Early Monday morning, Jessop, a member of the Fundamentalist Church of Jesus Christ of Latter Day Saints, stood in line outside the Tom Green County courthouse with people who will decide his fate as the jury selection process began.

Wearing a blue jacket, tan pants and boots and an American flag tie, he blended in with the crowd, which began assembling at 8 a.m. The last of them squeezed into the courtroom at about 9:45 a.m.

“They had us in there like sardines,” one said.

One court official said the room, filled also with law enforcement personnel and lawyers, was about 30 people over capacity. Members of the media were not allowed in when the jury pool arrived.

Others in the crowd included military service personnel, a candidate for the San Angelo City Council and a Tom Green County commissioner.

About a dozen people were excused from jury duty before noon.

Dozens had lined up inside the courtroom for more than an hour to give reasons they hoped might serve as exemptions.

One clergyman said he had a funeral to attend to that day, although he said he would not seek an exemption.

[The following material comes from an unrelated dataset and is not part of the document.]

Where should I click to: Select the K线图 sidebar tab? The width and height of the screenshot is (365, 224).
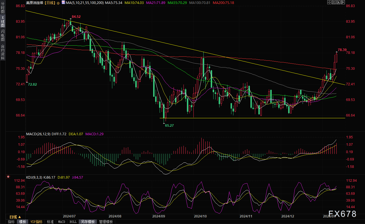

He said this trial is one he is interested in serving on.

Potential jurors standing outside conversed about everything from getting a snack to debating whether punishments they had heard of relating to sexual abuse were too strict or too lenient.”

Jessop is represented by Lubbock attorney Dan Hurley and the State is represented by Eric Nichols of the Texas Attorney General’s office. The point of jury selection is to determine whether a potential juror can fairly hear and decide the case. As Nichols put it: “Standing here today, you haven’t heard a lick of evidence. Can you decide this case based strictly on the evidence?”

EDIT: This website posts what purport and appear to be the State’s Witness List and its Notice of Intent to introduce extraneous acts and offenses.